> ACTIVITY:
Restate word for word the lines in the listing below, starting at the line containing "Click the main article aircraft image" and ending at the line containing "Given: Open the 七郎 username link", both included; leave out the rest.

> INFORMATION PROVIDED:
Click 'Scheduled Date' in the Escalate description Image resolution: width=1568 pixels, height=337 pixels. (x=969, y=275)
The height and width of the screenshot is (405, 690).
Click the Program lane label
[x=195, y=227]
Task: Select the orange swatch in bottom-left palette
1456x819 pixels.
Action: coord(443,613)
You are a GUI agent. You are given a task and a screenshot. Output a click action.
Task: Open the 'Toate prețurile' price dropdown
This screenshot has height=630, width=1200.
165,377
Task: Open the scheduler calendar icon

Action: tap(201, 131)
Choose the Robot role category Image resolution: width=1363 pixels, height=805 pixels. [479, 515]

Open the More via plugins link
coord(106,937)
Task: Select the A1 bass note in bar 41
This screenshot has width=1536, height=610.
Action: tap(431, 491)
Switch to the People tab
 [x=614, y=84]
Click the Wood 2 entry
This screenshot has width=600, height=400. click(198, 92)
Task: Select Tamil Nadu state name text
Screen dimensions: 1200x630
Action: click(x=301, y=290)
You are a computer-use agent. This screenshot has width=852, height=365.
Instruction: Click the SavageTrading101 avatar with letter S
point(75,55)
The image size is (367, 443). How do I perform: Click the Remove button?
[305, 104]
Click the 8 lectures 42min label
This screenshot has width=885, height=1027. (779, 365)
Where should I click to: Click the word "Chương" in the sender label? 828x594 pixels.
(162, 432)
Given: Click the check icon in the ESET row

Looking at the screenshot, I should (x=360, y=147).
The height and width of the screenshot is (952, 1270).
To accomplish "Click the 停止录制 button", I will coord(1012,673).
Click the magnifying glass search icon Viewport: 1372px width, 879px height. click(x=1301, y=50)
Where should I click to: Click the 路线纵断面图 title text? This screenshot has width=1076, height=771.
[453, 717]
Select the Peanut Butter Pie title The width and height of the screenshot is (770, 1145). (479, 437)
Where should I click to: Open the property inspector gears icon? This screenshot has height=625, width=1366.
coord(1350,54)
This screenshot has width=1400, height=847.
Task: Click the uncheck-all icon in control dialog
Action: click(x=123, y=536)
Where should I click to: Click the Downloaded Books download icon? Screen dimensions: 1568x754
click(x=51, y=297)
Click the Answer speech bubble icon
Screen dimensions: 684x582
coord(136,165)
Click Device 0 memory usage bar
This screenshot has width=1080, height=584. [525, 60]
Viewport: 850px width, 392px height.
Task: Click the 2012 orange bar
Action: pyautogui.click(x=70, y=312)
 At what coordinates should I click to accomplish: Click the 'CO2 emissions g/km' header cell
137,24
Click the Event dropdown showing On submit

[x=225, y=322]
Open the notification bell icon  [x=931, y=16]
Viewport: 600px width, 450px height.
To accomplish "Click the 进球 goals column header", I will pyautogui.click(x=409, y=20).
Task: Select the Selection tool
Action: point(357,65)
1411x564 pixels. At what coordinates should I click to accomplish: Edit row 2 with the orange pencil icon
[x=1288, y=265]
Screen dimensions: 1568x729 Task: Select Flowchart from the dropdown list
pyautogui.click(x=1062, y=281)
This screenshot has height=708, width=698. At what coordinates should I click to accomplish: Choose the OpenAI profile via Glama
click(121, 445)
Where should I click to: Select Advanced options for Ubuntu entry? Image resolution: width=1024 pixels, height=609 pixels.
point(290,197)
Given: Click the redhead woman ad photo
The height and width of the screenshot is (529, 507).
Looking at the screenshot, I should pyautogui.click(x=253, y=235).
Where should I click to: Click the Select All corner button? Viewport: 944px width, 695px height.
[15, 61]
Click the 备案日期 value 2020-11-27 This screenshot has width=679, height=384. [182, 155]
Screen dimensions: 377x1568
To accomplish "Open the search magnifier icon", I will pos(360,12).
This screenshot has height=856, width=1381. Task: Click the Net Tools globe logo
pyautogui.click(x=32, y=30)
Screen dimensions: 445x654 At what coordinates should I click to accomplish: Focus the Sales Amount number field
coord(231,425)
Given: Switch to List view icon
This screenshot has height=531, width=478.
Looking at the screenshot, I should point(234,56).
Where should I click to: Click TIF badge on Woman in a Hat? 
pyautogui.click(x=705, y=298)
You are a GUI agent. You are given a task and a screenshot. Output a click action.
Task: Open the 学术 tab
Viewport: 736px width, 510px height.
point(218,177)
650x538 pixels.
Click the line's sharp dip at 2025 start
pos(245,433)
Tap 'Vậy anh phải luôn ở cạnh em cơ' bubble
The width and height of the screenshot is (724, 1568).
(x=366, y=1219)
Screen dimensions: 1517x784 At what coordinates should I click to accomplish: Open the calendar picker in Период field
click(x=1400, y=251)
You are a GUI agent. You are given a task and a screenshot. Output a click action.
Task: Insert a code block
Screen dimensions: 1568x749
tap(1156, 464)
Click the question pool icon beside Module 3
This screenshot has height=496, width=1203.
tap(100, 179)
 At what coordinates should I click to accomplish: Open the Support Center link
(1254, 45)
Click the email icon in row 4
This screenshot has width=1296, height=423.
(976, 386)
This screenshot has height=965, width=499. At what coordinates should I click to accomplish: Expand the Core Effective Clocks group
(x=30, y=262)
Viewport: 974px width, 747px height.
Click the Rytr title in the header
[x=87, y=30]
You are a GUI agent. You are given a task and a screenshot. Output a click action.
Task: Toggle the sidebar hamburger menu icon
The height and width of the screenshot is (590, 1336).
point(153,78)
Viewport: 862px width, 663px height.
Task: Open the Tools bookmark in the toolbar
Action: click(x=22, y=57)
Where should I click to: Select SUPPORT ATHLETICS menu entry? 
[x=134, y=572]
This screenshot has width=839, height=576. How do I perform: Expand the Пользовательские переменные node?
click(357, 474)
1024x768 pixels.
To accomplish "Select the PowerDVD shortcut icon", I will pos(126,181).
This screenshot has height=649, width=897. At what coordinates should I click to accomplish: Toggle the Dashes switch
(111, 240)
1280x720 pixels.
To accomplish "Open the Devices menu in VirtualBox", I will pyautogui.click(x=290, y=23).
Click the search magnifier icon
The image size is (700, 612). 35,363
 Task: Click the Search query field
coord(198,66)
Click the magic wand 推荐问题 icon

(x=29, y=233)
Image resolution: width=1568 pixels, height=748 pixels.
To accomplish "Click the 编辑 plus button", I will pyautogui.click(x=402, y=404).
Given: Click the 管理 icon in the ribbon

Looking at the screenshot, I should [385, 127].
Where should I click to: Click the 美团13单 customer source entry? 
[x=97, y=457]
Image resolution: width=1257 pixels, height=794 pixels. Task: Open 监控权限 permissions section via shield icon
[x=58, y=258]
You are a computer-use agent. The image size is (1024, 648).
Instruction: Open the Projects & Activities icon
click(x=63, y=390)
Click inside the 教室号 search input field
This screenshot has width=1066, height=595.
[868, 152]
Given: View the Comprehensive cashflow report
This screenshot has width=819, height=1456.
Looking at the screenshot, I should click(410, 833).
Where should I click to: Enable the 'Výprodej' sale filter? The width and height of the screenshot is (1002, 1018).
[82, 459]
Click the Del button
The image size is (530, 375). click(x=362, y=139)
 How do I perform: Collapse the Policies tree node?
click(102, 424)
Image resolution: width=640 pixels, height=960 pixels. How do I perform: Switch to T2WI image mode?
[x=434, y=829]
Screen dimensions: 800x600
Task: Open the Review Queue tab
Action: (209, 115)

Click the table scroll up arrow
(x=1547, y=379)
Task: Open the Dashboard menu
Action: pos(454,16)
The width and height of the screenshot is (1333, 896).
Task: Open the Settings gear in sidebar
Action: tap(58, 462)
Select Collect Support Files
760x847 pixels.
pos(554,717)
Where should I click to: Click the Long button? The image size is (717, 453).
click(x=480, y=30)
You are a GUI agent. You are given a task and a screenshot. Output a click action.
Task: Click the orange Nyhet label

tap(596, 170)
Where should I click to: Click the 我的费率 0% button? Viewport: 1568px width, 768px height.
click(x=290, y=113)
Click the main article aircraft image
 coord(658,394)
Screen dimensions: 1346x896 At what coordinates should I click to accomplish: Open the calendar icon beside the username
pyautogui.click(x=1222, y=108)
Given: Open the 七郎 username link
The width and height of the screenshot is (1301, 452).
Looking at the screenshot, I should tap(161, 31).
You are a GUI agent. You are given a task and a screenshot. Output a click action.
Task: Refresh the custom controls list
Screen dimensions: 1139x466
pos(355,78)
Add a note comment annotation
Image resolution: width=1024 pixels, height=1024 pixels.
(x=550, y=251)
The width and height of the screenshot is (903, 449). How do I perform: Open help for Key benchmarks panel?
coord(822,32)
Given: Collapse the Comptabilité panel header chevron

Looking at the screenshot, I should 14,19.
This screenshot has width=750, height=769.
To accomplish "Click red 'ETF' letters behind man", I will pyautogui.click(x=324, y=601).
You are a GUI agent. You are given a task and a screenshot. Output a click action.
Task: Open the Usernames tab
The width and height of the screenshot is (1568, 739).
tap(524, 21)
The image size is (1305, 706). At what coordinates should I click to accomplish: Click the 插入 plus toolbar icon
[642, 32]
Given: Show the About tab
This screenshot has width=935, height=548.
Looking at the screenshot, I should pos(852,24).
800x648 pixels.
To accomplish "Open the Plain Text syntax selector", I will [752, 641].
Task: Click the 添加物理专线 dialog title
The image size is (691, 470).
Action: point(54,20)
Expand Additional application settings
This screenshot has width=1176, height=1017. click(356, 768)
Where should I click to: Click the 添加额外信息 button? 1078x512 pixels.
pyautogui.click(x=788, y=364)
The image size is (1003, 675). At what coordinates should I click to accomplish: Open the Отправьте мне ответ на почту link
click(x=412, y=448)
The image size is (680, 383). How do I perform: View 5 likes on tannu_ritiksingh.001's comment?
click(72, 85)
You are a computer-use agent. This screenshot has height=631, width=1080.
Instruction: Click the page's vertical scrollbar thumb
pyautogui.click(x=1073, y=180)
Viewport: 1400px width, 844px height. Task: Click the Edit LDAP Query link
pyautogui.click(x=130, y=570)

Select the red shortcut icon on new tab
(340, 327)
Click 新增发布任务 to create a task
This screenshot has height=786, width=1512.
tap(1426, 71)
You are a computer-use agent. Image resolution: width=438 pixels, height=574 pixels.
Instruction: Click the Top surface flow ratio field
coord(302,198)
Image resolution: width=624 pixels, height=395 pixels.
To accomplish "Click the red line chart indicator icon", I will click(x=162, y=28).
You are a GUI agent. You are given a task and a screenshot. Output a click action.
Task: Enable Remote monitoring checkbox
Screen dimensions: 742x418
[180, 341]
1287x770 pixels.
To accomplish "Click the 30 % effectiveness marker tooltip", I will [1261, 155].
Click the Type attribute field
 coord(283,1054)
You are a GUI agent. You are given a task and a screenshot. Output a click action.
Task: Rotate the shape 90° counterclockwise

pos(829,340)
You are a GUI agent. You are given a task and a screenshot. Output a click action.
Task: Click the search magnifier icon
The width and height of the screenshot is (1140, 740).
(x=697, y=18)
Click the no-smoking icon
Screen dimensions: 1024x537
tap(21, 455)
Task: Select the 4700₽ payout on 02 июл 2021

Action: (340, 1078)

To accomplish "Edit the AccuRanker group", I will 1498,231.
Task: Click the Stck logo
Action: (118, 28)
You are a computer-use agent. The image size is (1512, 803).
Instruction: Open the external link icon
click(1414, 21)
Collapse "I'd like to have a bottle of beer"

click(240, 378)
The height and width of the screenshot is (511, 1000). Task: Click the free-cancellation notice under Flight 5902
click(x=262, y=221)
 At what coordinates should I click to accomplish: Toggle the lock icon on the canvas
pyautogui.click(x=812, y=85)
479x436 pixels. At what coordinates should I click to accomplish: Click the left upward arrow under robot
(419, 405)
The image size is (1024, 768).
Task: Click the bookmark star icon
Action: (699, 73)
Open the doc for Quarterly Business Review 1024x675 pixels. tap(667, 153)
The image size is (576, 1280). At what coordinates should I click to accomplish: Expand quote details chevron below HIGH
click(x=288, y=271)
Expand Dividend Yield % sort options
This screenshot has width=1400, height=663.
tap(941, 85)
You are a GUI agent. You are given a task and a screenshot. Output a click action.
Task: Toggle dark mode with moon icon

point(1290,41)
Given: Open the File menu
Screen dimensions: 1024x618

> RESULT OF THE EXERCISE:
Click the main article aircraft image
 coord(658,394)
Screen dimensions: 1346x896 At what coordinates should I click to accomplish: Open the calendar icon beside the username
pyautogui.click(x=1222, y=108)
Given: Open the 七郎 username link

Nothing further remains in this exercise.